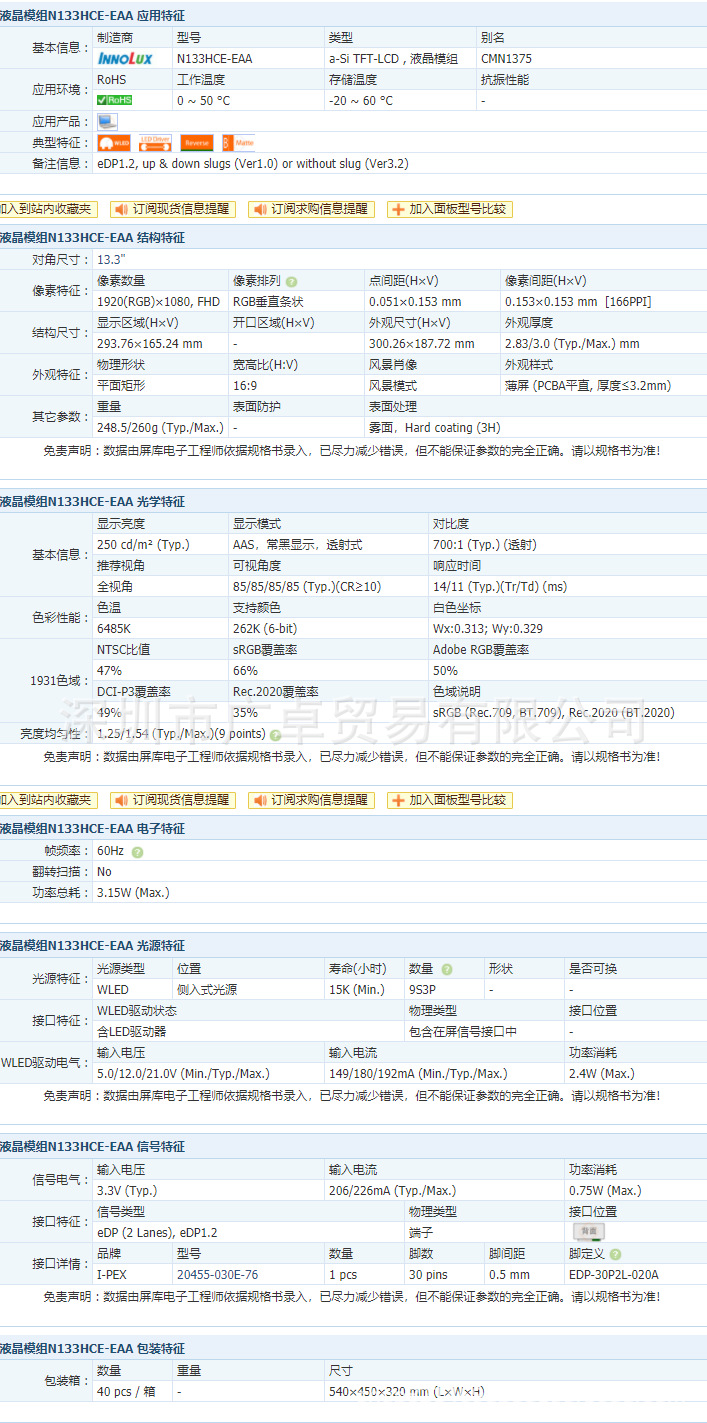
Task: Click 加入面板型号比较 button above 电子特征
Action: [450, 800]
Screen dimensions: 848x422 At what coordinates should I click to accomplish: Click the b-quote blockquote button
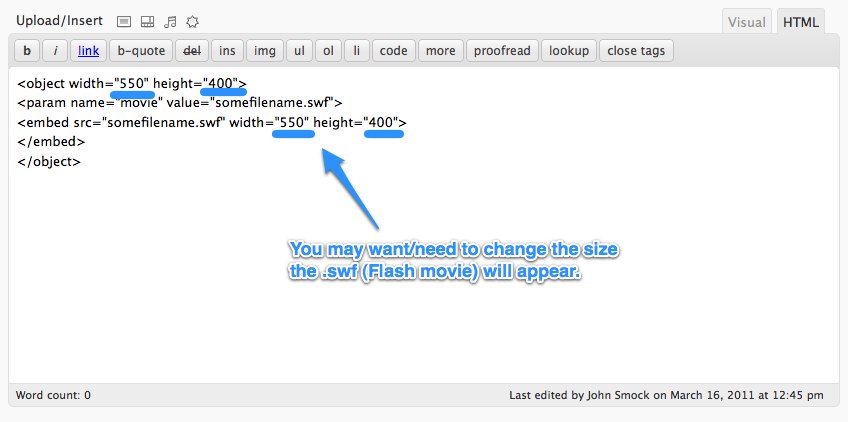tap(141, 50)
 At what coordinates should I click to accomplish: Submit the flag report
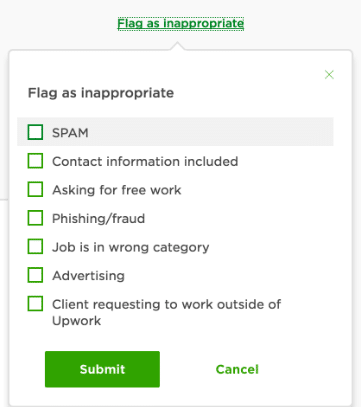(102, 369)
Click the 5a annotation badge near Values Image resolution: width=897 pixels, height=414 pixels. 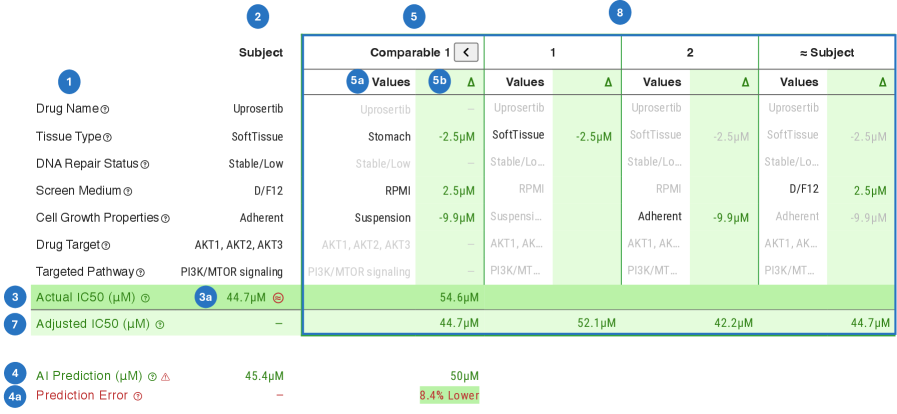[357, 81]
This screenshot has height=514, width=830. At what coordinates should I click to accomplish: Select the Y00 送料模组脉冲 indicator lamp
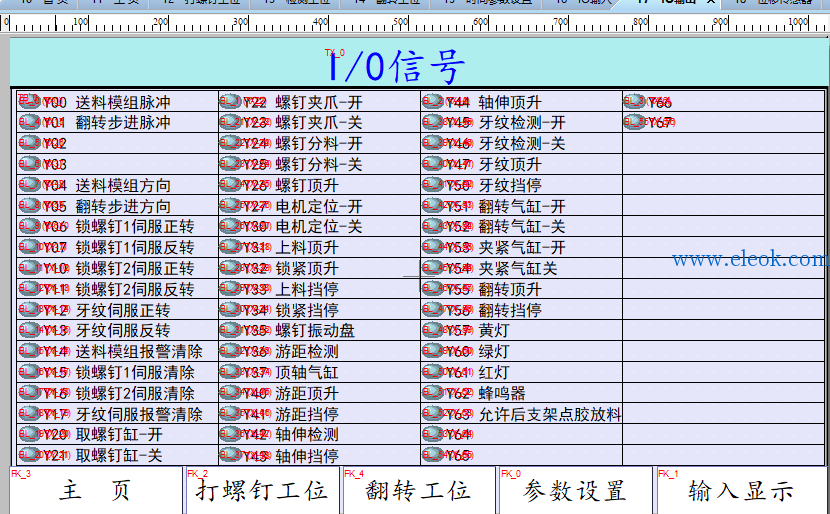[x=30, y=101]
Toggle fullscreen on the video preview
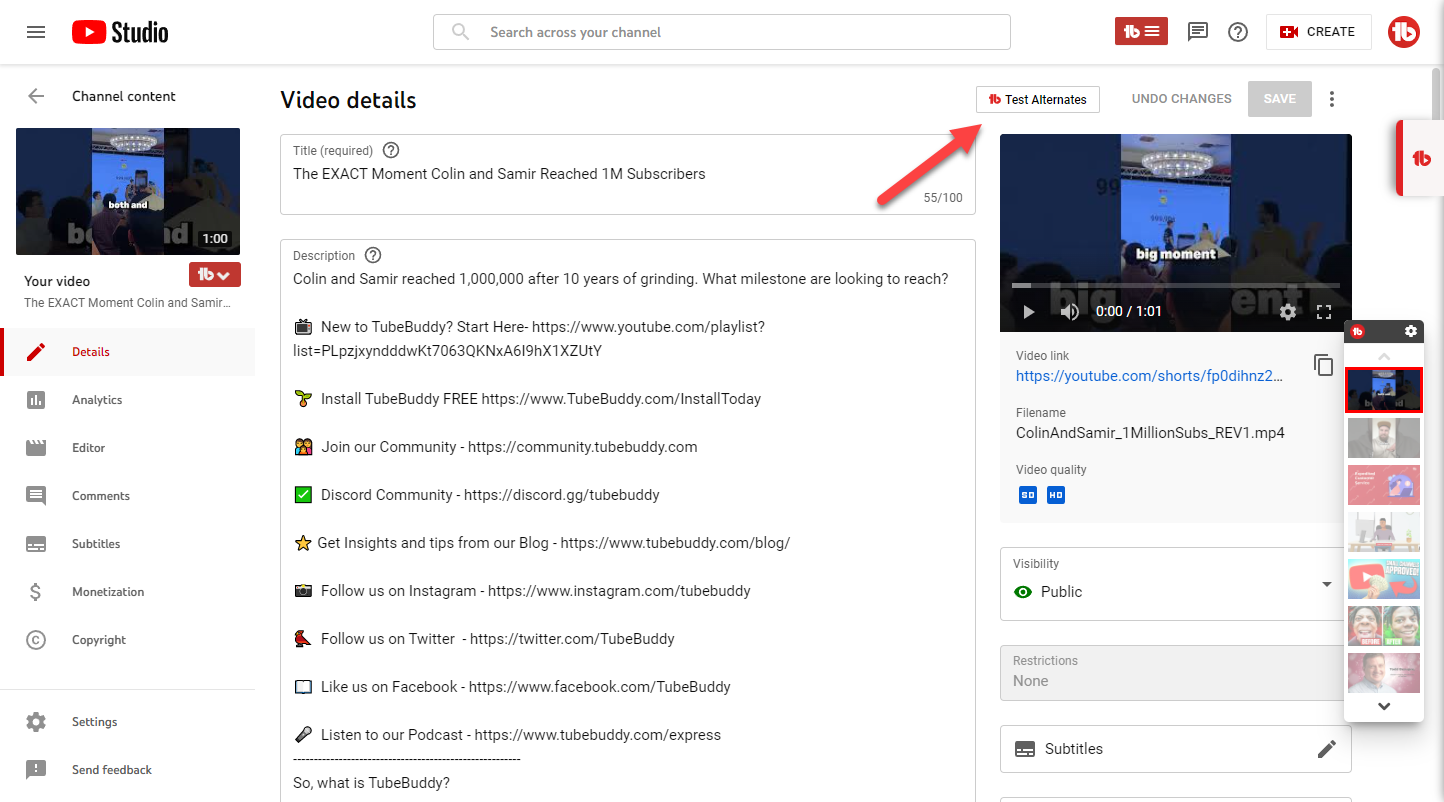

## YOUR TASK
An exact transcription is requested of each line from the one that holds "This screenshot has" to the end of the listing above, both boundary lines included; pictures are to be omitted.

## ANSWER TO THE EXERCISE
This screenshot has height=514, width=830. At what coordinates should I click to accomplish: Select the Y00 送料模组脉冲 indicator lamp
[x=30, y=101]
Toggle fullscreen on the video preview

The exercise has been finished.